American Psychological Association (APA) suggests a few possible reasons why we adopt racist and prejudiced behaviors. It is a natural cognitive mechanism for humans to feel better about themselves by finding faults in others and overemphasizing our uniqueness within or likeness to our “group”. We are also impacted by years of social conditioning where family, community, media, etc. influence our view of those who are different.

Did you know that individuals with particular personality traits are more likely to demonstrate group bias?
Children who were rated as “highly biased” at 6 years old showed bias differences from other children as early as 6 months of age. This suggests that personality differences influence prejudices at an age that predates the influence of our parents, and it poses an interesting question: Can a person be born prejudiced?

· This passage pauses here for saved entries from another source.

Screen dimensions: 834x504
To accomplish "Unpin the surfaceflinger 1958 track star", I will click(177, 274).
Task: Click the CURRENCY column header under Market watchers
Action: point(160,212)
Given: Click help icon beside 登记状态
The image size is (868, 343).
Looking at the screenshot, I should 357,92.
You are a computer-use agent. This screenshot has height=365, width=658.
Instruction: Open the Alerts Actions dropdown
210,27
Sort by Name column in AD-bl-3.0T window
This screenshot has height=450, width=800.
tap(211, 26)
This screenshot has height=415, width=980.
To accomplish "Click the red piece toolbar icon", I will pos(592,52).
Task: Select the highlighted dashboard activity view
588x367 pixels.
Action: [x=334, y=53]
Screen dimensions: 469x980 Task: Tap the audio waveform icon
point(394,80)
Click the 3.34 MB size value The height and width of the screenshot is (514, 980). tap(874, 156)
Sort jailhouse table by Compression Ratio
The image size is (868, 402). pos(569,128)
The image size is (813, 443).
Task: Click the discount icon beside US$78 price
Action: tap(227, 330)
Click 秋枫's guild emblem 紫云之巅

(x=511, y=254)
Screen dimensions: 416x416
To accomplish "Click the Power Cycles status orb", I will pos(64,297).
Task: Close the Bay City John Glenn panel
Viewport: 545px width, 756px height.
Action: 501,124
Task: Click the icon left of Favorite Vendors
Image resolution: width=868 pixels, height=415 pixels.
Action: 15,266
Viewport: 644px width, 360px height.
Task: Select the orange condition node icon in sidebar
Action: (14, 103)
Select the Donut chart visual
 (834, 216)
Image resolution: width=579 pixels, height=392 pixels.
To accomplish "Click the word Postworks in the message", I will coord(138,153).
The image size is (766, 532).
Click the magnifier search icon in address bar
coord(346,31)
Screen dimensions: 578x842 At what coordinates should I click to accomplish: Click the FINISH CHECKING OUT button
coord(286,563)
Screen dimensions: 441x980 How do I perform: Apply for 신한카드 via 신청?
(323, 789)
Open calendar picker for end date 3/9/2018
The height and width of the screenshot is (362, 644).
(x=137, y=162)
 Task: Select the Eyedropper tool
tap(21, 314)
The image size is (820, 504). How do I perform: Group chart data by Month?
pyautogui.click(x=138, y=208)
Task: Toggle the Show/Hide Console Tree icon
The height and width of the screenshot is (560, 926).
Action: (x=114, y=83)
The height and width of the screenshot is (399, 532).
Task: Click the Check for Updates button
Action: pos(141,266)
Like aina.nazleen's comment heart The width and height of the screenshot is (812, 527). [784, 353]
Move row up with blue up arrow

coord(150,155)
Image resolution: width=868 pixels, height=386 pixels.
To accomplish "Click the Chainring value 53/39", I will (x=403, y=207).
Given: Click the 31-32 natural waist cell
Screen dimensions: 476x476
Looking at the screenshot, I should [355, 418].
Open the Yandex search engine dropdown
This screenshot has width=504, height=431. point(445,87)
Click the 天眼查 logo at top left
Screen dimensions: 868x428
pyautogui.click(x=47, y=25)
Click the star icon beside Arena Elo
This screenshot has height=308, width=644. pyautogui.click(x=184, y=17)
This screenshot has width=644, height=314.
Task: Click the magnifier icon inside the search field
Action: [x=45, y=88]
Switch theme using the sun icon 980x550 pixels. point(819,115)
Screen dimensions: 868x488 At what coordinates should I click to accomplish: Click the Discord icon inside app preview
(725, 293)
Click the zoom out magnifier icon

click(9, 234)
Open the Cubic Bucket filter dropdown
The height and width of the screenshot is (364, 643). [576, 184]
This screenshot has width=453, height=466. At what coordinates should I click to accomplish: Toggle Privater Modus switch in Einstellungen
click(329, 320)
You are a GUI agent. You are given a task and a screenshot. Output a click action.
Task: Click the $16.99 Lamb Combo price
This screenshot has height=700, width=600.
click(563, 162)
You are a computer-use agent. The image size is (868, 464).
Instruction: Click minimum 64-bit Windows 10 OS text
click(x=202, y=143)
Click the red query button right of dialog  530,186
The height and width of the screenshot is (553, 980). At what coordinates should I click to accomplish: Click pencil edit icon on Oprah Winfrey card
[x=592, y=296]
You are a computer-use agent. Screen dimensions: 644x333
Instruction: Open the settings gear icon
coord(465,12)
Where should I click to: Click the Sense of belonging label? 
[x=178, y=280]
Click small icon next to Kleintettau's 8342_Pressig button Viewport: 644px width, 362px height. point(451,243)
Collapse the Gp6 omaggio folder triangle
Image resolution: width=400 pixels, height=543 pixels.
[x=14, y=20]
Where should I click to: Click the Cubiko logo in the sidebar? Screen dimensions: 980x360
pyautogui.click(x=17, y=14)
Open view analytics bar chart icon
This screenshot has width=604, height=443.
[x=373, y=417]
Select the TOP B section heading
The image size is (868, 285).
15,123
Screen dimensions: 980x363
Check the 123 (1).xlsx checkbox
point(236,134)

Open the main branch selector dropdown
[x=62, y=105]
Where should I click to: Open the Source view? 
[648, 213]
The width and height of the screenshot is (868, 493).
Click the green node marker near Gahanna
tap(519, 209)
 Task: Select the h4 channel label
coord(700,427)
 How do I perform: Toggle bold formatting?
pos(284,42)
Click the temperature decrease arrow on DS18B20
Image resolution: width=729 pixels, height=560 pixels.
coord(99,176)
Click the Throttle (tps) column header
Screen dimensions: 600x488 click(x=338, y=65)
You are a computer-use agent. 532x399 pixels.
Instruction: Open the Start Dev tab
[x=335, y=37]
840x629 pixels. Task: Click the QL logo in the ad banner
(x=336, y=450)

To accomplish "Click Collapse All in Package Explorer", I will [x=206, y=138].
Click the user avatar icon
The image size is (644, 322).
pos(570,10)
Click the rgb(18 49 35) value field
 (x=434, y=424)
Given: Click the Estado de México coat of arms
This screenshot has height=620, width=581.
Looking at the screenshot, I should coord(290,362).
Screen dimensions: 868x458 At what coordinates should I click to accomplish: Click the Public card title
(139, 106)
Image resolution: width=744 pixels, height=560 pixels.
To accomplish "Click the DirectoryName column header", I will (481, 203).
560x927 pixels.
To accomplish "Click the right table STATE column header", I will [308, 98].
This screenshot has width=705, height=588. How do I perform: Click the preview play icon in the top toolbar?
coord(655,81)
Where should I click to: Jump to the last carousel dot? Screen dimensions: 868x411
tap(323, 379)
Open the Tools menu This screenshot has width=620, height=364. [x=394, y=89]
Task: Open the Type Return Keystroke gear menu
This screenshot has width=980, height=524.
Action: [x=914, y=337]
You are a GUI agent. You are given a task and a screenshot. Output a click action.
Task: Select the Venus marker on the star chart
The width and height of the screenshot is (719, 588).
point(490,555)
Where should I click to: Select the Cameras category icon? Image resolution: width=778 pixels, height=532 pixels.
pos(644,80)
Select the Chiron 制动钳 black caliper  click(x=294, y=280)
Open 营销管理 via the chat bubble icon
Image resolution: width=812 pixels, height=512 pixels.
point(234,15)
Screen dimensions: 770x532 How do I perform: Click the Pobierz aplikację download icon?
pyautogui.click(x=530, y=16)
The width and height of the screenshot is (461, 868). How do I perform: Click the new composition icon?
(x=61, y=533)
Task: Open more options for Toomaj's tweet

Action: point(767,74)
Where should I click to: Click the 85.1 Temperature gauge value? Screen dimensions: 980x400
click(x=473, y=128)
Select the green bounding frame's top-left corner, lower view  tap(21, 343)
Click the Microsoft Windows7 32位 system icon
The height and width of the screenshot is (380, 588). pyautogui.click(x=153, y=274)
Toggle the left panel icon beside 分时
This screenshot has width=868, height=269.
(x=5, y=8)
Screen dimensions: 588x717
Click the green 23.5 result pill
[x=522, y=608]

Whether or not we’re “born prejudiced,” we naturally begin to form stereotypes and prejudices throughout our lives about particular groups and people. We expect certain people to behave according to our preconceived notions about their race, religion, etc. The brain efficiently categorizes a black person as this, or a white person as that. I can’t help but wonder why the brain doesn’t correct inaccurate stereotypes when people behave differently than expected? In other words, why do stereotypes endure despite contradictory experiences?
Quite often we maintain stereotypes to feel better about ourselves. Why challenge our way of thinking if it supports our self-esteem and condones our real-world benefits and privileges? Psychologists found that people put a great deal of energy into maintaining inaccurate world views. We seek out experiences that support our prejudices, and disregard or belittle incidents that go against what we want to believe. In fact, the more strongly we hold a stereotype, the better we recall experiences that support it. We rationalize away contradictory events, making a black person who is articulate or a gay man who is not effeminate merely the “exception” to the rule.

Just coping with race is
mentally draining. White people--even those who are not greatly prejudiced--experience a mental capacity decrease after interacting with black men. Participants in one study felt strained because they were trying to remain race-neutral. Their brain activity increased when looking at pictures of black males--their right dorsolateral prefrontal cortexes to be exact--an area associated with thoughts and behaviors. Scientists believe this increased activity is an attempt at avoiding prejudiced behavior, thoughts, and emotions.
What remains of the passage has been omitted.